• **DATA FOR THE TASK**
:::

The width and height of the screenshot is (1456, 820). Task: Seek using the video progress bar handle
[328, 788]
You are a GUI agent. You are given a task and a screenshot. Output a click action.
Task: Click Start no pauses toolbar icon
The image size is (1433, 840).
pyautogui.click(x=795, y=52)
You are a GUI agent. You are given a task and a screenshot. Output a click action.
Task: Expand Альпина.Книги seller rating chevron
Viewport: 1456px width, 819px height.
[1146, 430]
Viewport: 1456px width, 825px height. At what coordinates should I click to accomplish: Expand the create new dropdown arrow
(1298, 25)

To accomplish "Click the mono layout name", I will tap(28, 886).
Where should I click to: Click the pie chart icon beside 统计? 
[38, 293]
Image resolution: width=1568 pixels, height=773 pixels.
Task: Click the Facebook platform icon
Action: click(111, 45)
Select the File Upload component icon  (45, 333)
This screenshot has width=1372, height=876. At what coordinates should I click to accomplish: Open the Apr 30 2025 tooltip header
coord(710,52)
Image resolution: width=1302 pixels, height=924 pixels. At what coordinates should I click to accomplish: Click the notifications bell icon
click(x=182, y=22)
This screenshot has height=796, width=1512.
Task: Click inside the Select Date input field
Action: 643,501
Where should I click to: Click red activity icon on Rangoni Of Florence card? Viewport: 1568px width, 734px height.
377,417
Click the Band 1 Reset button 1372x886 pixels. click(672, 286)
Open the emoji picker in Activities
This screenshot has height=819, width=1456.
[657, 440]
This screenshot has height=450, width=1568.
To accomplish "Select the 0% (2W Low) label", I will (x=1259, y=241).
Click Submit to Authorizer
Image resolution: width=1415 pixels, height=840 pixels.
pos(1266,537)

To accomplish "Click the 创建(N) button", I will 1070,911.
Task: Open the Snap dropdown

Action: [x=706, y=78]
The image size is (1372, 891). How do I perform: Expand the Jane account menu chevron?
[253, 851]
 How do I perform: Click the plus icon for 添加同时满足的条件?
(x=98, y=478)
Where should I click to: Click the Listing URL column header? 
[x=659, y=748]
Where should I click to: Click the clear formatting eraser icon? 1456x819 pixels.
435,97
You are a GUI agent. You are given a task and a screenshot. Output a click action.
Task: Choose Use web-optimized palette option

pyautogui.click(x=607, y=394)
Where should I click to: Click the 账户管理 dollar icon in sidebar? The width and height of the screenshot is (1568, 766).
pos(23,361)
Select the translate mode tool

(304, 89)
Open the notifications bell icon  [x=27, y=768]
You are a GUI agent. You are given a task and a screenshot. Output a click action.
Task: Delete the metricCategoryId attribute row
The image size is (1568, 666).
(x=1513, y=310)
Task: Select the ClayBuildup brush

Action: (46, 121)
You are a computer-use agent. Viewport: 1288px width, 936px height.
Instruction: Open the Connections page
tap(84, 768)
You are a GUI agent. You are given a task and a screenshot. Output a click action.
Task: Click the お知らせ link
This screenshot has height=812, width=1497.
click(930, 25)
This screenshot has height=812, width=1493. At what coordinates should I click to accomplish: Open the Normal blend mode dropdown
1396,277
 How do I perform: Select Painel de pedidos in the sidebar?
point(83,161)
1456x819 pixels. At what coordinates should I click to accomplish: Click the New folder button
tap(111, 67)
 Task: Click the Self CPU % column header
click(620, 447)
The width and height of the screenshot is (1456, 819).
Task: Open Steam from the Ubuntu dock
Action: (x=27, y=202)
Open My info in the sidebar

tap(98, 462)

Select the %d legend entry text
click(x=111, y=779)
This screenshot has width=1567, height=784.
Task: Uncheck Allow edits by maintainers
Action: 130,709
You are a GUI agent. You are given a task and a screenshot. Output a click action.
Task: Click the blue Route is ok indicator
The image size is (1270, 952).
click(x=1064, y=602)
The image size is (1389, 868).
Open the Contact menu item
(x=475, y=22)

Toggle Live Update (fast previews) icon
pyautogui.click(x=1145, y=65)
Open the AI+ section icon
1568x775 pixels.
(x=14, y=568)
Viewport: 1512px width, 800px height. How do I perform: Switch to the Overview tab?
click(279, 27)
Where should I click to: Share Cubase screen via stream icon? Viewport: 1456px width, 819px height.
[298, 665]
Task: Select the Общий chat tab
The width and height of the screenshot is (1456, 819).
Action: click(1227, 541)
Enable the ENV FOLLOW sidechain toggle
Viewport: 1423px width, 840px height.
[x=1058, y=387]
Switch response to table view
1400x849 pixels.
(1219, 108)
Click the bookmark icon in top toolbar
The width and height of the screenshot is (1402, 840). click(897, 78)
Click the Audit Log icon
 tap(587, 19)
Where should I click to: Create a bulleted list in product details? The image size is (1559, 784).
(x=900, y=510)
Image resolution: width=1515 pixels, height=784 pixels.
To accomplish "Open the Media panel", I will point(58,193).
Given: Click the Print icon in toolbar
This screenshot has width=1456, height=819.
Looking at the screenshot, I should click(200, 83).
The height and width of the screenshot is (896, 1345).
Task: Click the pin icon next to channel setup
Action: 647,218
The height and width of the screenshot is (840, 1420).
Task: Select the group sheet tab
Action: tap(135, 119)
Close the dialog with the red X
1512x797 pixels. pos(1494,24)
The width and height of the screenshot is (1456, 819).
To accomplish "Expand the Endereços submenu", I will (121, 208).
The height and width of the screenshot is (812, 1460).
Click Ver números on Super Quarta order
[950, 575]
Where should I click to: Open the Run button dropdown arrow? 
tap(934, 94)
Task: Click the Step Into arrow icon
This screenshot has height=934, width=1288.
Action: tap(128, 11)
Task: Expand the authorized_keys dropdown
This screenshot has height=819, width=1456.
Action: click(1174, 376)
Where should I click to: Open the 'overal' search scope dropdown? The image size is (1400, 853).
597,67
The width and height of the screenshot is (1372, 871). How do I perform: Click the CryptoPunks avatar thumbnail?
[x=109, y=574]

:::

Reproduce the material word for word. Leave nothing out.

The width and height of the screenshot is (1456, 820). Task: Seek using the video progress bar handle
[328, 788]
You are a GUI agent. You are given a task and a screenshot. Output a click action.
Task: Click Start no pauses toolbar icon
The image size is (1433, 840).
pyautogui.click(x=795, y=52)
You are a GUI agent. You are given a task and a screenshot. Output a click action.
Task: Expand Альпина.Книги seller rating chevron
Viewport: 1456px width, 819px height.
[1146, 430]
Viewport: 1456px width, 825px height. At what coordinates should I click to accomplish: Expand the create new dropdown arrow
(1298, 25)

To accomplish "Click the mono layout name", I will tap(28, 886).
Where should I click to: Click the pie chart icon beside 统计? 
[38, 293]
Image resolution: width=1568 pixels, height=773 pixels.
Task: Click the Facebook platform icon
Action: click(111, 45)
Select the File Upload component icon  (45, 333)
This screenshot has width=1372, height=876. At what coordinates should I click to accomplish: Open the Apr 30 2025 tooltip header
coord(710,52)
Image resolution: width=1302 pixels, height=924 pixels. At what coordinates should I click to accomplish: Click the notifications bell icon
click(x=182, y=22)
This screenshot has height=796, width=1512.
Task: Click inside the Select Date input field
Action: 643,501
Where should I click to: Click red activity icon on Rangoni Of Florence card? Viewport: 1568px width, 734px height.
377,417
Click the Band 1 Reset button 1372x886 pixels. click(672, 286)
Open the emoji picker in Activities
This screenshot has height=819, width=1456.
[657, 440]
This screenshot has height=450, width=1568.
To accomplish "Select the 0% (2W Low) label", I will (x=1259, y=241).
Click Submit to Authorizer
Image resolution: width=1415 pixels, height=840 pixels.
pos(1266,537)

To accomplish "Click the 创建(N) button", I will 1070,911.
Task: Open the Snap dropdown

Action: [x=706, y=78]
The image size is (1372, 891). How do I perform: Expand the Jane account menu chevron?
[253, 851]
 How do I perform: Click the plus icon for 添加同时满足的条件?
(x=98, y=478)
Where should I click to: Click the Listing URL column header? 
[x=659, y=748]
Where should I click to: Click the clear formatting eraser icon? 1456x819 pixels.
435,97
You are a GUI agent. You are given a task and a screenshot. Output a click action.
Task: Choose Use web-optimized palette option

pyautogui.click(x=607, y=394)
Where should I click to: Click the 账户管理 dollar icon in sidebar? The width and height of the screenshot is (1568, 766).
pos(23,361)
Select the translate mode tool

(304, 89)
Open the notifications bell icon  [x=27, y=768]
You are a GUI agent. You are given a task and a screenshot. Output a click action.
Task: Delete the metricCategoryId attribute row
The image size is (1568, 666).
(x=1513, y=310)
Task: Select the ClayBuildup brush

Action: (46, 121)
You are a computer-use agent. Viewport: 1288px width, 936px height.
Instruction: Open the Connections page
tap(84, 768)
You are a GUI agent. You are given a task and a screenshot. Output a click action.
Task: Click the お知らせ link
This screenshot has height=812, width=1497.
click(930, 25)
This screenshot has height=812, width=1493. At what coordinates should I click to accomplish: Open the Normal blend mode dropdown
1396,277
 How do I perform: Select Painel de pedidos in the sidebar?
point(83,161)
1456x819 pixels. At what coordinates should I click to accomplish: Click the New folder button
tap(111, 67)
 Task: Click the Self CPU % column header
click(620, 447)
The width and height of the screenshot is (1456, 819).
Task: Open Steam from the Ubuntu dock
Action: (x=27, y=202)
Open My info in the sidebar

tap(98, 462)

Select the %d legend entry text
click(x=111, y=779)
This screenshot has width=1567, height=784.
Task: Uncheck Allow edits by maintainers
Action: 130,709
You are a GUI agent. You are given a task and a screenshot. Output a click action.
Task: Click the blue Route is ok indicator
The image size is (1270, 952).
click(x=1064, y=602)
The image size is (1389, 868).
Open the Contact menu item
(x=475, y=22)

Toggle Live Update (fast previews) icon
pyautogui.click(x=1145, y=65)
Open the AI+ section icon
1568x775 pixels.
(x=14, y=568)
Viewport: 1512px width, 800px height. How do I perform: Switch to the Overview tab?
click(279, 27)
Where should I click to: Share Cubase screen via stream icon? Viewport: 1456px width, 819px height.
[298, 665]
Task: Select the Общий chat tab
The width and height of the screenshot is (1456, 819).
Action: click(1227, 541)
Enable the ENV FOLLOW sidechain toggle
Viewport: 1423px width, 840px height.
[x=1058, y=387]
Switch response to table view
1400x849 pixels.
(1219, 108)
Click the bookmark icon in top toolbar
The width and height of the screenshot is (1402, 840). click(897, 78)
Click the Audit Log icon
 tap(587, 19)
Where should I click to: Create a bulleted list in product details? The image size is (1559, 784).
(x=900, y=510)
Image resolution: width=1515 pixels, height=784 pixels.
To accomplish "Open the Media panel", I will point(58,193).
Given: Click the Print icon in toolbar
This screenshot has width=1456, height=819.
Looking at the screenshot, I should click(200, 83).
The height and width of the screenshot is (896, 1345).
Task: Click the pin icon next to channel setup
Action: 647,218
The height and width of the screenshot is (840, 1420).
Task: Select the group sheet tab
Action: tap(135, 119)
Close the dialog with the red X
1512x797 pixels. pos(1494,24)
The width and height of the screenshot is (1456, 819).
To accomplish "Expand the Endereços submenu", I will (121, 208).
The height and width of the screenshot is (812, 1460).
Click Ver números on Super Quarta order
[950, 575]
Where should I click to: Open the Run button dropdown arrow? 
tap(934, 94)
Task: Click the Step Into arrow icon
This screenshot has height=934, width=1288.
Action: tap(128, 11)
Task: Expand the authorized_keys dropdown
This screenshot has height=819, width=1456.
Action: click(1174, 376)
Where should I click to: Open the 'overal' search scope dropdown? The image size is (1400, 853).
597,67
The width and height of the screenshot is (1372, 871). How do I perform: Click the CryptoPunks avatar thumbnail?
[x=109, y=574]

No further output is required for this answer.